Pranidhāna è dunque un luogo dove si trova immensa quiete. Nello specifico si tratta di un luogo di contemplazione, un luogo astratto e per estensione finisce per indicare una profonda meditazione. Nella meditazione infatti si può trovare profonda quiete.

Quando a pranidhāna si antepone Īshvara, si vuole indicare che questa profonda quiete la si può trovare in Īshvara. Su chi sia Ishvara ho discusso ampiamente nel podcast “Gli Yoga-sutra spiegati passo passo” e rimando per questo agli episodi dedicati, quelli dal 20 al 24 della prima serie.  Per completezza dell’informazione però vediamo anche l’etimologia di questo termine. È composto da ish che tra i vari significati ha anche quello di governare, dirigere, perciò diventa per estensione un “capo”, un “proprietario”, “un governatore”; e vara che significa “il migliore” , “l’eccellente”.

Qualcuno traduce quindi Ishvara con il capo dei migliori, delle cose più belle, ma trovo più corretta la traduzione “il migliore dei capi”, “l’eccellente governatore”.

Io ho parlato di Īshvara come un ideale, ma più genericamente ci si riferisce a Īshvara come a Dio.

Il concetto di Īshavara-pranidhāna è dunque che meditando profondamente su Dio oppure abbandonandosi a Dio (nel contesto del karma-yoga si dice “pensando che sia Dio ad agire”), in sostanza avendo fede e fiducia, si può raggiungere la pace dell’anima.

«Il samādhi si ottiene con l’abbandono a Īshvara.» [1].

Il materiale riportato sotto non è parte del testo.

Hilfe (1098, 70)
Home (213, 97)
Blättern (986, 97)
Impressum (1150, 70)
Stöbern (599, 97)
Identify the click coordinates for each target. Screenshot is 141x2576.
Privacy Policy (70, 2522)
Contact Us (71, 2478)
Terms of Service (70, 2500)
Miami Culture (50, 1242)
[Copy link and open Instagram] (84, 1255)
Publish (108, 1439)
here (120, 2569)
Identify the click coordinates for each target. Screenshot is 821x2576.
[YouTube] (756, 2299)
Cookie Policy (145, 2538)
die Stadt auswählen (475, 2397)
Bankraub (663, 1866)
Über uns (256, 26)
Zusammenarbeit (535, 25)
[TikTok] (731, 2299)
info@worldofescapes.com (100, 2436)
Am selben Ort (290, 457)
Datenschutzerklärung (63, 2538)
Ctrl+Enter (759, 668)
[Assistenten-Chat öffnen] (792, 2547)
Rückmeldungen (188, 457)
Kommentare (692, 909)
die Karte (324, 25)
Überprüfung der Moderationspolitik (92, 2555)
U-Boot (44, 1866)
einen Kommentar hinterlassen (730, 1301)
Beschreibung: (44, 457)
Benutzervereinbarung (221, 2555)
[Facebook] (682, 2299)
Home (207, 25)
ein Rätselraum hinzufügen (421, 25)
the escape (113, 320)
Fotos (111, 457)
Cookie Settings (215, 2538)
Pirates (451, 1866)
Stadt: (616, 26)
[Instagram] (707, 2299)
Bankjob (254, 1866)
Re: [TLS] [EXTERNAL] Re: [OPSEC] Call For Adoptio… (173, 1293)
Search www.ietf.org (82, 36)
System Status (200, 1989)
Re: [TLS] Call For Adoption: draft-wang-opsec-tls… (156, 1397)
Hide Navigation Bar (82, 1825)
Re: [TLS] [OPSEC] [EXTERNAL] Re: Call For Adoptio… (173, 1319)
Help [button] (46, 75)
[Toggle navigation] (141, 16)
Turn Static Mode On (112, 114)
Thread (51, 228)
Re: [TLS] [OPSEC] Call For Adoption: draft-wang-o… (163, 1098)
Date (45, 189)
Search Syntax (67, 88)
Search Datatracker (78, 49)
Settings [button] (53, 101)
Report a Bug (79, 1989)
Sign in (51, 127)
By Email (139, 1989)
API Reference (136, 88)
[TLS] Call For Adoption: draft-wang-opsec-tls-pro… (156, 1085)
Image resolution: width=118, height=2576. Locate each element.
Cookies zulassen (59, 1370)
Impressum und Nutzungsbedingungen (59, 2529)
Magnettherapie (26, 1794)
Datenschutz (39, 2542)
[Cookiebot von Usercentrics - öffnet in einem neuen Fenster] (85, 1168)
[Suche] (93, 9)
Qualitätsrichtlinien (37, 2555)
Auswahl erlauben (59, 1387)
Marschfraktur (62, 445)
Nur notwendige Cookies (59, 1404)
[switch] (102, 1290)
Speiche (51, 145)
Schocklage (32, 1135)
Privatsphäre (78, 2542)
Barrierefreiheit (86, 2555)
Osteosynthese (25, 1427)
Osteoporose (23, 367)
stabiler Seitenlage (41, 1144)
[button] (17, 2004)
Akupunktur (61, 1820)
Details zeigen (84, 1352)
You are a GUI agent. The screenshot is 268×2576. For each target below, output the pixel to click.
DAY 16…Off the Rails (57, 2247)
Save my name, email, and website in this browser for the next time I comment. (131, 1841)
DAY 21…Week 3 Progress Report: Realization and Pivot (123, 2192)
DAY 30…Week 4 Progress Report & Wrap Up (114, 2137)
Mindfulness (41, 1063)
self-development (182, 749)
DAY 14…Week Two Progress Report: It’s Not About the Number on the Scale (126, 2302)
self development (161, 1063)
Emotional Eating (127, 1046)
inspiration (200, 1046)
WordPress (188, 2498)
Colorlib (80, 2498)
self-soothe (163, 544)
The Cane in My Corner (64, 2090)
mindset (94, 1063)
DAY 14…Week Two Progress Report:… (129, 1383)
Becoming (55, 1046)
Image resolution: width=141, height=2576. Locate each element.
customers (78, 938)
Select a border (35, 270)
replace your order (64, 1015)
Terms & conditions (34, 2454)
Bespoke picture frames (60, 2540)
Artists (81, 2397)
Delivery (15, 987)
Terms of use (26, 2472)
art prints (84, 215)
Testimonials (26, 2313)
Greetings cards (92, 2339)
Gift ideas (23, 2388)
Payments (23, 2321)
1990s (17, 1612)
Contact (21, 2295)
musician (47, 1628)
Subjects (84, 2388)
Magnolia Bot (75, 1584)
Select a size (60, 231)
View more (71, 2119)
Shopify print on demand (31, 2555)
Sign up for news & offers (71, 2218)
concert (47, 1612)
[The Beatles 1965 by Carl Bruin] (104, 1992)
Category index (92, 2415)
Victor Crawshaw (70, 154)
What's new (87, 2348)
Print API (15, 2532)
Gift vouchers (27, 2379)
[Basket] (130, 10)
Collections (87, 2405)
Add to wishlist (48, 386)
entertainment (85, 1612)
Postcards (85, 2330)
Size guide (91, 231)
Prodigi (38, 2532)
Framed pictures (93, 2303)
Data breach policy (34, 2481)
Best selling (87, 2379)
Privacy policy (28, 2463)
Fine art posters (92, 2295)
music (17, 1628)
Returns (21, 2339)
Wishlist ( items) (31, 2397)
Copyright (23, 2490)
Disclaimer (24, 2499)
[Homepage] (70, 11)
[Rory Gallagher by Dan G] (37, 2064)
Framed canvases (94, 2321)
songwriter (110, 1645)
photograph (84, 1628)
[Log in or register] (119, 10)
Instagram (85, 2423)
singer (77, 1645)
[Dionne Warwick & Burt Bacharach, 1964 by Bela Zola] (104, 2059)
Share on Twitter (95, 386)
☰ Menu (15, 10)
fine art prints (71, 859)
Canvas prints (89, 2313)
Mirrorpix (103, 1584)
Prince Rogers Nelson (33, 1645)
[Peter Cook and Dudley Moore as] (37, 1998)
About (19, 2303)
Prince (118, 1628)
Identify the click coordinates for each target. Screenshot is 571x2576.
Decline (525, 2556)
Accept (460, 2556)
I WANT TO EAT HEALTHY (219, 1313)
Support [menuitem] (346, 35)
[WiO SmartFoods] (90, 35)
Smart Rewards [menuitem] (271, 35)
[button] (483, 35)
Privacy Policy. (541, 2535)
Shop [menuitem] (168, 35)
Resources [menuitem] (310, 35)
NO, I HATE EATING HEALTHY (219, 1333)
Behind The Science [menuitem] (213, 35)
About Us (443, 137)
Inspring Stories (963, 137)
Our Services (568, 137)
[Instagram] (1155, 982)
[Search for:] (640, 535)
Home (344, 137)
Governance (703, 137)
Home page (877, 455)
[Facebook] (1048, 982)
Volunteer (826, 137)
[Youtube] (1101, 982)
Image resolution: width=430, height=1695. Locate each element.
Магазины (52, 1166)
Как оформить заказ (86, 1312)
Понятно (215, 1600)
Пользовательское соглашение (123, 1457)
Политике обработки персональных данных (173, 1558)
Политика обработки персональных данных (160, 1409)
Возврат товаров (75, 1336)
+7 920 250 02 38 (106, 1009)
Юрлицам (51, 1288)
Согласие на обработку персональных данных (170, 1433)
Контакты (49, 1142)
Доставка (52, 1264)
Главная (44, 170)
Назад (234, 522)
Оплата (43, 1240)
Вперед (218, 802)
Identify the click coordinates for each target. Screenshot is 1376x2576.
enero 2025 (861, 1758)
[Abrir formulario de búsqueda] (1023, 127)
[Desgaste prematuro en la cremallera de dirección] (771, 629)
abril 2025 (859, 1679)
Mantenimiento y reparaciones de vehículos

In effetti, se il samādhi è uno stato di superamento dei pensieri, delle vritti, uno stato di quiete assoluta, di vuoto della mente, un modo per raggiungerlo può essere quello di scrollarsi di dosso tutti i pensieri, lasciandoli a qualcosa di più grande di sé. Attenzione però: ci sono due tipi di adozione di questo atteggiamento, due diversi modi di arrivarci con le loro relative conseguenze.

Il primo è un’evasione di responsabilità: è l’atteggiamento del credente cieco, di colui che senza riflettere, senza porsi domande, senza mettere in discussione nessuna delle proprie credenze, affida da subito la propria vita e quindi anche le proprie scelte a Dio o a chi lo rappresenta. Si tratta da una parte del fatalismo di cui parlavo sopra e dall’altra di un fede fin troppo incondizionata, che rischia di bloccare la riflessione critica, che a sua volta blocca l’evoluzione interiore e elimina definitivamente l’idea di un libero arbitrio. In un certo senso l’individuo qui è passivo.

C’è poi un approccio più responsabile, che arriva con la maturità e la saggezza. È la comprensione che ogni evento che accade dipende da due fattori fondamentali, che incidono sull’evento stesso in proporzioni variabili: 1. le proprie scelte e le proprie azioni; 2. la casualità, che altro non è se non l’insieme delle scelte di tutti gli altri e l’insieme dei movimenti della natura, insomma tutte le variabili del mondo che non si possono calcolare.

In questo secondo approccio l’individuo è attivo: prende su di sé le proprie responsabilità, fa quello che deve fare, cerca di capire il più possibile di sé e del mondo che lo circonda, salvo poi riconoscere che a un certo punto la sua volontà e la sua conoscenza incontrano un confine invalicabile. Da lì in poi può solo affidarsi a Dio.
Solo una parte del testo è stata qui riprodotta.